SELECTED EXTRACT:
---------------

Before we discuss caulking windows, we would like to remind our listeners and viewers of our recent video production on replacing a flush valve. In addition, we will be re-doing our “Fixing a Dishwasher” video in High Definition for additional clarity on the repair process. We hope to do a video showing some caulking techniques in the near future too.
Handyguy Paul was asked by a friend “where do you caulk a window?”. That’s a pretty broad question. Is the window wood, vinyl or aluminum? Do You want to caulk it for aesthetics or because of drafts? We will assume drafts. Also, what is the siding material? New replacement windows in old frames? There are a lot of variables. We ramble on in the podcast discussing different places we caulk.
Vinyl windows and vinyl siding
Vinyl windows, if installed correctly, shouldn’t need to be caulked in too many places. Caulking on the interior is mainly for aesthetics. You will caulk where the drywall meets the frame or the casing meets the frame. You can use some painters caulk on the inside where the window meets the casing or the drywall. If it was installed correctly there shouldn’t be a draft coming from this area.
Wood windows with wood siding
These windows require a lot more maintenance. All gaps should be re-caulked. If caulking after painting or if you have natural wood, you use a clear caulk. If caulking before painting you should use paintable caulk rated for exterior use.
Replacement windows are installed in existing wood frames. The windows come as a unit and should be caulked properly when installed. In situations with replacement windows, you have the area between the new window and the existing frame to keep caulk maintained as well as around any old trim.
During a new segment to the show, the Handyguys each provide an important tip for the typical homeowner.
68 thoughts on “How To Caulk Windows And Where To Caulk Windows”
Over the past few months my electric bill has been going up, and this winter it hit a high point. A friend told me that it might be time to replace my windows. I’m hoping that there would be a cheaper option. Would re-caulking my windows be a good step to take before replacing my entire windows, or just a waste of time and money?

---------------

SOURCE DATA:
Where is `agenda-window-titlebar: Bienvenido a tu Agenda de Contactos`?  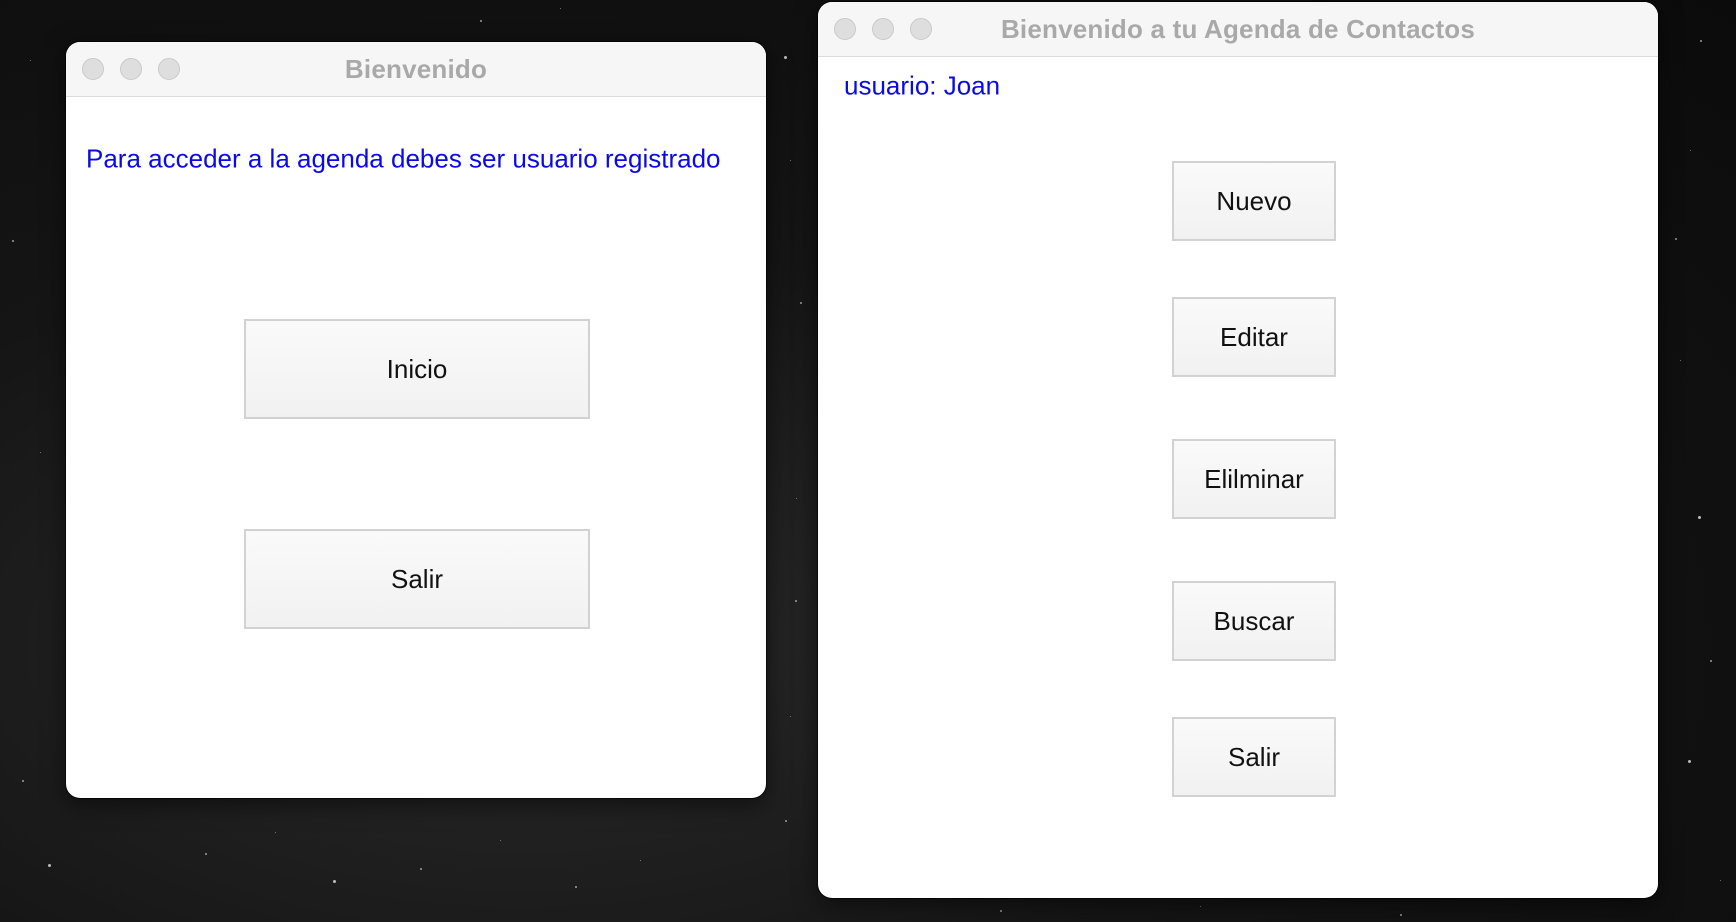
agenda-window-titlebar: Bienvenido a tu Agenda de Contactos is located at coordinates (1238, 30).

---------------

WORK ORDER 1: In the window-caulking text, rewrite the paragraph beginning "These windows require a lot more maintenance" as a short bulleted list that keeps its main facts.
WORK ORDER 2:
Based on the window-caulking text, answer yes or no to each statement and quote the words that decide it.
(a) On vinyl windows, caulking on the interior is mainly for aesthetics.
(b) The Handyguys assume the friend wants to caulk for aesthetics.
(c) The "Fixing a Dishwasher" video will be redone in High Definition.
WORK ORDER 3: Carry on the window-caulking text from the point where it stops.
The data shown above comes from a separate source.

EXPECTED OUTPUT 1:
- These windows need much more maintenance.
- Re-caulk all gaps.
- Use clear caulk after painting or on natural wood.
- Before painting, use paintable caulk rated for exterior use.

EXPECTED OUTPUT 2:
(a) Yes: "Caulking on the interior is mainly for aesthetics."
(b) No: "We will assume drafts."
(c) Yes: "we will be re-doing our “Fixing a Dishwasher” video in High Definition"

EXPECTED OUTPUT 3:
It would depend on the age of the windows, the age of the house, the type of glazing on the windows as well as how well your house is insulated. For example, if you have old single pane glass but have storm windows but no attic insulation then I would add insulation not do new windows. If you have gaps outside definitely seal them. If you house is well insulated but has old single pane windows with no storms then yes replacement windows may make your home more comfortable.
I’ m replacing aluminun windows for impact when installer removed old window the new one was smaller there was a gap between the concrete and the frame of the window possible 1/4 to 1/2 inches they applied screws and a rubber foam and caulking is this correct? I feel that the entire window will come of during a hurricaine (I live in Florida) that is why I’m changing the windows.I was able to see the screws between the frame and the concrete.Any advice will be helpful they are coming tomorrow to continue and I,m scare to death
marisela – I sent you an email but haven’t heard back. Some pictures would help us determine if its okay or not.
I have wood widows with wood siding. Should the top of the drip edge be calked along the bottom of the siding and should the bottom of the trim be calked where it meets the sill?
The drip edge flashing goes under the siding and over the top of the window. It shouldn’t need caulked there if the flashing is installed correctly. If in doubt you can caulk it, it wouldn’t hurt anything.
The bottom trim should be caulked where it meets the bottom of the sill but not below it. Make sense? Email us a picture and we can try and help out more [email protected]
I have old single pane windows with storms windows on top. Do I caulk around that?
yes, the outer frame holding the storm window should be caulked where it attaches to the window frame. At the bottom of the storm window frame there are “weep holes” to let out water that could get between the storm window and inside window. those should not be caulked and kept clean so water can drain.
Great podcast! Look forward to the video you mentioned you’d be making. Any advice on the best time of the year to caulk? Can it be too hot out to caulk your windows?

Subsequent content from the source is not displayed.